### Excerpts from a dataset
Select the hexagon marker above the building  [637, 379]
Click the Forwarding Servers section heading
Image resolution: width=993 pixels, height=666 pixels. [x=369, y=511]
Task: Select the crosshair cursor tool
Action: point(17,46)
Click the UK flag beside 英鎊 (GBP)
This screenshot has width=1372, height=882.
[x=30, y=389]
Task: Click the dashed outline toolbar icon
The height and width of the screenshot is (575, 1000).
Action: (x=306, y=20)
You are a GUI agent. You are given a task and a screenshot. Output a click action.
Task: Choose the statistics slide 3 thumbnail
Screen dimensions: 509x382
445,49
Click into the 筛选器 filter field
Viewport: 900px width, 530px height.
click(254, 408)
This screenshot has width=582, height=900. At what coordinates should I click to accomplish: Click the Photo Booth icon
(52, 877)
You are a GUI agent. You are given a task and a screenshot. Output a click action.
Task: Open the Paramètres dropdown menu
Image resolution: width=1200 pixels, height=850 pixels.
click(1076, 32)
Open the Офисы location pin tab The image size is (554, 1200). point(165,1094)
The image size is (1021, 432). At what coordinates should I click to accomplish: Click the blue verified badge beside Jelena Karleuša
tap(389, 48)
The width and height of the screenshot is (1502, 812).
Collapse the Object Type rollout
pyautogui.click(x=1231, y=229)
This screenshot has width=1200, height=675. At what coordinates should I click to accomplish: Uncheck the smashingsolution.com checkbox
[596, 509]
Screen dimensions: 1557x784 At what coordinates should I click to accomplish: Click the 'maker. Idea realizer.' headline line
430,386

### WHAT THIS TASK INVOLVES
Could you output every record above exactly as written?

### EXERCISE OUTPUT
Select the hexagon marker above the building  [637, 379]
Click the Forwarding Servers section heading
Image resolution: width=993 pixels, height=666 pixels. [x=369, y=511]
Task: Select the crosshair cursor tool
Action: point(17,46)
Click the UK flag beside 英鎊 (GBP)
This screenshot has width=1372, height=882.
[x=30, y=389]
Task: Click the dashed outline toolbar icon
The height and width of the screenshot is (575, 1000).
Action: (x=306, y=20)
You are a GUI agent. You are given a task and a screenshot. Output a click action.
Task: Choose the statistics slide 3 thumbnail
Screen dimensions: 509x382
445,49
Click into the 筛选器 filter field
Viewport: 900px width, 530px height.
click(254, 408)
This screenshot has width=582, height=900. At what coordinates should I click to accomplish: Click the Photo Booth icon
(52, 877)
You are a GUI agent. You are given a task and a screenshot. Output a click action.
Task: Open the Paramètres dropdown menu
Image resolution: width=1200 pixels, height=850 pixels.
click(1076, 32)
Open the Офисы location pin tab The image size is (554, 1200). point(165,1094)
The image size is (1021, 432). At what coordinates should I click to accomplish: Click the blue verified badge beside Jelena Karleuša
tap(389, 48)
The width and height of the screenshot is (1502, 812).
Collapse the Object Type rollout
pyautogui.click(x=1231, y=229)
This screenshot has width=1200, height=675. At what coordinates should I click to accomplish: Uncheck the smashingsolution.com checkbox
[596, 509]
Screen dimensions: 1557x784 At what coordinates should I click to accomplish: Click the 'maker. Idea realizer.' headline line
430,386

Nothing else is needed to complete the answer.